Tuesday, March 19, 2019


Vaughan, M. M. Friendroid
March 26th 2019 by Margaret K. McElderry Books
E ARC provided by Edelweiss Plus

Danny has had trouble making friends at school, and prefers to hang out at home playing video games. His mother, a nurse, is supportive and worried, and while his father isn't in the picture, he does have an older cousin Vito who is there if he needs him. When he talks to the new boy, Eric, the two have some common ground, and slowly start spending more time together. Eric is a bit socially awkward, but has an uncle who sends him trendy clothes and gadgets, so he's friends with some of the more popular children. His parents are both obsessed with making friends and having the right possessions, and don't seem to be worried when Eric is seemingly gravely injured, which makes Danny's mom worried about him. She encourages him to spend more time with Eric, who is soon nicknamed "Slick" because of his preference for this brand of shoes. Slick tries to make Danny more popular, giving him clothes and helping him with his social media presence, and soon both boys are hanging out with the wealthy Ethan. After Slick passes out at a sleepover, his friends become concerned about him, and the truth comes out. Slick is really an android. With Vito's help, they start an investigation and try to figure out what is going on with Slick's life. This puts everyone, especially Slick, in danger, since he and his family are being used as surreptitious advertising by the evil Jeopardy corporation. Danny hopes that he can save his friend from the loneliness and lack of family he experiences, especially when he realizes that Slick's code is sometimes overwritten and false memories are put in place. Will he be able to help the only friend he has ever known?
Strengths: This is definitely a fresh premise-- androids living among us to sell us things by word of mouth? Fun! The ins and outs of popularity in middle school are realistically portrayed, and working in gaming and social media is timely. Danny is an interesting character, and seeing him warm up to Eric, who is very quirky, is heartwarming. As the book progresses, we get a bit more action and intrigue. Good use of drones as well!
Weaknesses: This switched perspectives in a slightly confusing way, and was ultimately a really sad book!
What I really think: I'm debating this one. On the one hand, having a friend who is an android will appeal to middle grade readers, but there is a lack of FUN things that would come from having a friend who was an android. This was also a bit on the long side.

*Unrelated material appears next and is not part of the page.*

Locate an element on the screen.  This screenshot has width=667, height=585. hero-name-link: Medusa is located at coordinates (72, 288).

The Magical Unicorn Society Official Handbook
Selwyn E. Phipps (Illustrations), Helen Dardik (Illustrations), Harry Goldhawk (Illustrations), Zanna Goldhawk (Illustrations)
September 18th 2018 by Feiwel & Friends
Public Library copy

The running joke at my school is that I am a Magical Unicorn. This is how I can do everything I do-- read a lot, remember students' names, fix all technology. I did have students ask about unicorn books in a recent survey, and I had to look at this one from the public library.

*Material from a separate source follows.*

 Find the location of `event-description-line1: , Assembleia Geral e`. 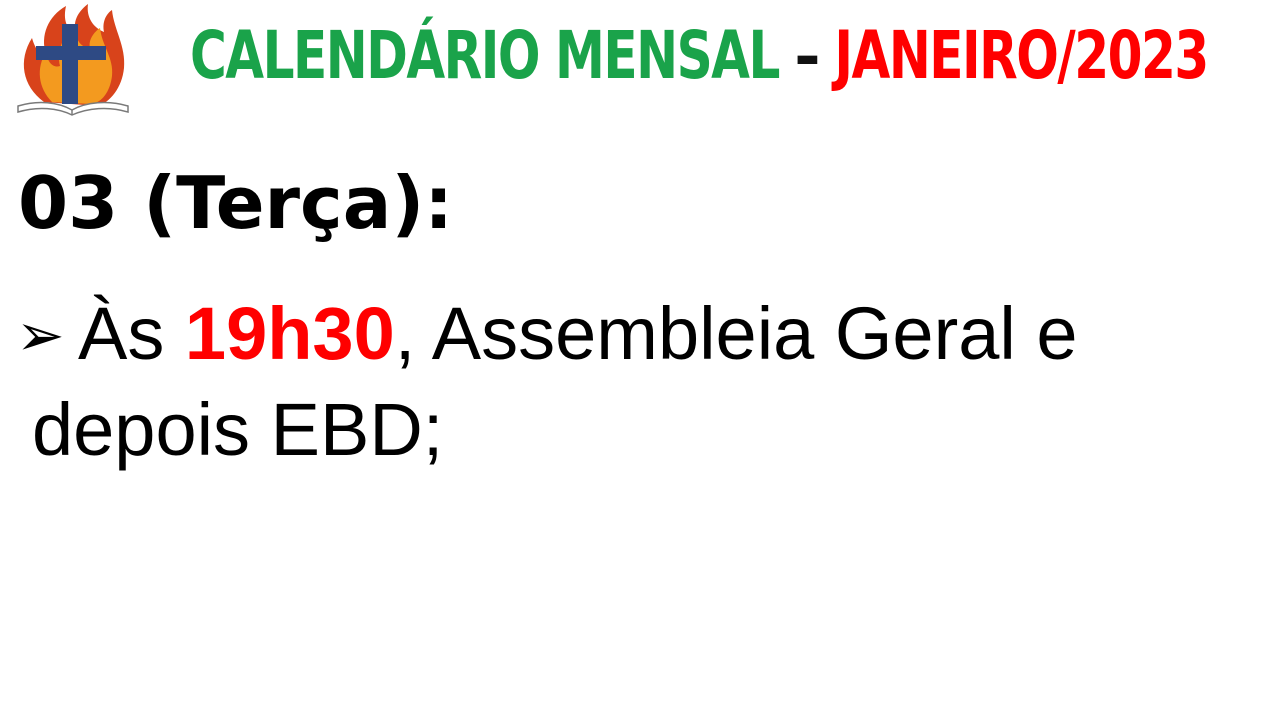

event-description-line1: , Assembleia Geral e is located at coordinates (736, 334).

I think I'll buy it. It's really gorgeous, with beautiful illustrations in lovely colors. It breaks unicorns down into different types depending on where they live, and discusses habitats and eating habits. It's much more serious than Stuff Unicorns Love; it seems unlikely to me that unicorns would eat so much sugar!

Readers who love the different types of dragons in Tui Sutherland's Wings of Fire series will adore this short, well illustrated tome. In fact, they may need a copy for themselves.